Since the speech itself seems to be so unknown, the Telegraph amongst others have reproduced the entire text at Enoch Powell's 'Rivers of Blood' speech and I would urge people to read it before commenting.

Many of the comments about poor integration are comments that numerous politicians in all parties are making today (and, as Powell pointed out, were made by Labour ministers at the time). Powell was deeply sceptical of the workability of integration, something I think he was wrong about, but his comments about the numbers, the sense of resentment and the divisive effects of what we now call "positive discrimination", and how all these were detrimental to community relations are not that dissimilar to what many are saying today.

Heffer also writes:

This was a man who loved India and Indians so much that he reached interpreter standard in Urdu, and who in 1959 had made what by popular assent was one of the great speeches ever heard in the Commons, in which he attacked the government of which he was a supporter for the brutal treatment of Mau Mau detainees in Kenya. Powell was about as much of a racist as Mother Teresa of Calcutta, and his warnings in the Birmingham speech have proved grounded.
There are many aspects of Powell that surprise those only familiar with the popular, misleading caricature. Powell was very much a social liberal, voting to abolish the death penalty and co-sponsoring a 1965 bill to legalise homosexual intercourse. As the UK retreated from Empire Powell was amongst the first to admit that it was no longer the power it once was. His opposition to the UK getting dragged into American wars and the "world policeman" attitude of some of our leaders, such as over Iraq, are views that many in this country share today. His calls for reform of the Conservative Party to be more professional and businesslike, where merit and not birth or old boy networks determine promotion have been at the forefront of calls for party reforms for a long time, if currently submerged beneath focus on gender and race in candidate selection. And his predictions that devolution would lead to the break-up of the United Kingdom - that's hardly an unvoiced view now is it?

------------------------

• **Tasks**:
1. In the passage on Enoch Powell, write out the part from "Since the speech" to "are saying today." again, substituting "assimilation" for "integration".
2. Answer these from the passage on Enoch Powell:
(a) In what language did Powell reach interpreter standard?
(b) In what year did he make the Commons speech about the treatment of Mau Mau detainees?
(c) In what year did he co-sponsor a bill to legalise homosexual intercourse?

(Collection entries)
------------------------

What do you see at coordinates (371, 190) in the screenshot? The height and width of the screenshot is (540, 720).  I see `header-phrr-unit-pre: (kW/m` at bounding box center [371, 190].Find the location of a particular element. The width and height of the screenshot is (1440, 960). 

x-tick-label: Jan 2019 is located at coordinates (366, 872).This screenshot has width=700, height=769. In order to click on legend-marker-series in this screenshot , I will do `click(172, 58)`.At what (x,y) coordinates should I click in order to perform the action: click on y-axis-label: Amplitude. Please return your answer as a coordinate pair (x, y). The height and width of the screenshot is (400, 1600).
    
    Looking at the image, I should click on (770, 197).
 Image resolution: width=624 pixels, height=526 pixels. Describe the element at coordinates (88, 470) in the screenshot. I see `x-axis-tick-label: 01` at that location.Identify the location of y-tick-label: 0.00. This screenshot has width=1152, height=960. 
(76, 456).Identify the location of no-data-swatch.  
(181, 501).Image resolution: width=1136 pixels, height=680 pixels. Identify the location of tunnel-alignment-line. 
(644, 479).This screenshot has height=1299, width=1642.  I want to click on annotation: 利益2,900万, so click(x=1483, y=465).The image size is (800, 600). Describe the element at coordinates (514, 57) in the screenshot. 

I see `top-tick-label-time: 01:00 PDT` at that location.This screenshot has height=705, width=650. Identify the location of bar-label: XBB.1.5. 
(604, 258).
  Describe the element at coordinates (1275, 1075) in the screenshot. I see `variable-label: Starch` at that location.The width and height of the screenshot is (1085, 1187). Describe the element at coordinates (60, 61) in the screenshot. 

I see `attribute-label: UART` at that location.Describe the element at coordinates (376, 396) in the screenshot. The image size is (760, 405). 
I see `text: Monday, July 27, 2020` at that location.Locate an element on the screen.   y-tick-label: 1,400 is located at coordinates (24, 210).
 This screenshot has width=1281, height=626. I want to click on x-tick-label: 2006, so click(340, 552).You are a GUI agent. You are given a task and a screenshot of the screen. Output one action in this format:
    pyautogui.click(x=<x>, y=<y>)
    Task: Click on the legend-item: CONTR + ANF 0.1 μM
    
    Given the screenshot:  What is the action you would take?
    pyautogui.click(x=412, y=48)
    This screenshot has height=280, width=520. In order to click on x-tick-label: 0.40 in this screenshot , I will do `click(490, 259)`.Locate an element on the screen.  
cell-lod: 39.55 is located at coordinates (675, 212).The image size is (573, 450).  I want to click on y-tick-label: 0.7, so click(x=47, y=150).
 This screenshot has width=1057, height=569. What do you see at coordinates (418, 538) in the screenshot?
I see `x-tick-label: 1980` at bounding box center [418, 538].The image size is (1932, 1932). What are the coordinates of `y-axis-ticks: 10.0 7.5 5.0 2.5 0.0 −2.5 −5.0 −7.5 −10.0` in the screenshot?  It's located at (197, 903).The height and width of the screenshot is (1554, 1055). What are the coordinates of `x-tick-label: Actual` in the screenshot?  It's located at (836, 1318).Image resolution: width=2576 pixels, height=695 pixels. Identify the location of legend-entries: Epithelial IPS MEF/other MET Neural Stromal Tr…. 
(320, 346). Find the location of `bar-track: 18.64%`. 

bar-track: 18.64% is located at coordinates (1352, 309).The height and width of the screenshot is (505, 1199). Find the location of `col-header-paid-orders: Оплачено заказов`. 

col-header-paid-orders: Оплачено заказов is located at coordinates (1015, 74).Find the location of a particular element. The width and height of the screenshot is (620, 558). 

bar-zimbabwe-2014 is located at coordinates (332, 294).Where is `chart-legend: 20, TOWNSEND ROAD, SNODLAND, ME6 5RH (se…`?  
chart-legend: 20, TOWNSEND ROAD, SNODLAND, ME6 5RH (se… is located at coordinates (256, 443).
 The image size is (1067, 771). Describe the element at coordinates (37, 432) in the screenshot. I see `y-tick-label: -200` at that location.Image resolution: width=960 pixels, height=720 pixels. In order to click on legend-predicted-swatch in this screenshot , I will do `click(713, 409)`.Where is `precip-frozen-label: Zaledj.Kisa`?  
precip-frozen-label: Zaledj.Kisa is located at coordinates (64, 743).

------------------------

• **Task solutions**:
1.
Since the speech itself seems to be so unknown, the Telegraph amongst others have reproduced the entire text at Enoch Powell's 'Rivers of Blood' speech and I would urge people to read it before commenting.

Many of the comments about poor assimilation are comments that numerous politicians in all parties are making today (and, as Powell pointed out, were made by Labour ministers at the time). Powell was deeply sceptical of the workability of assimilation, something I think he was wrong about, but his comments about the numbers, the sense of resentment and the divisive effects of what we now call "positive discrimination", and how all these were detrimental to community relations are not that dissimilar to what many are saying today.

2.
(a) Urdu
(b) 1959
(c) 1965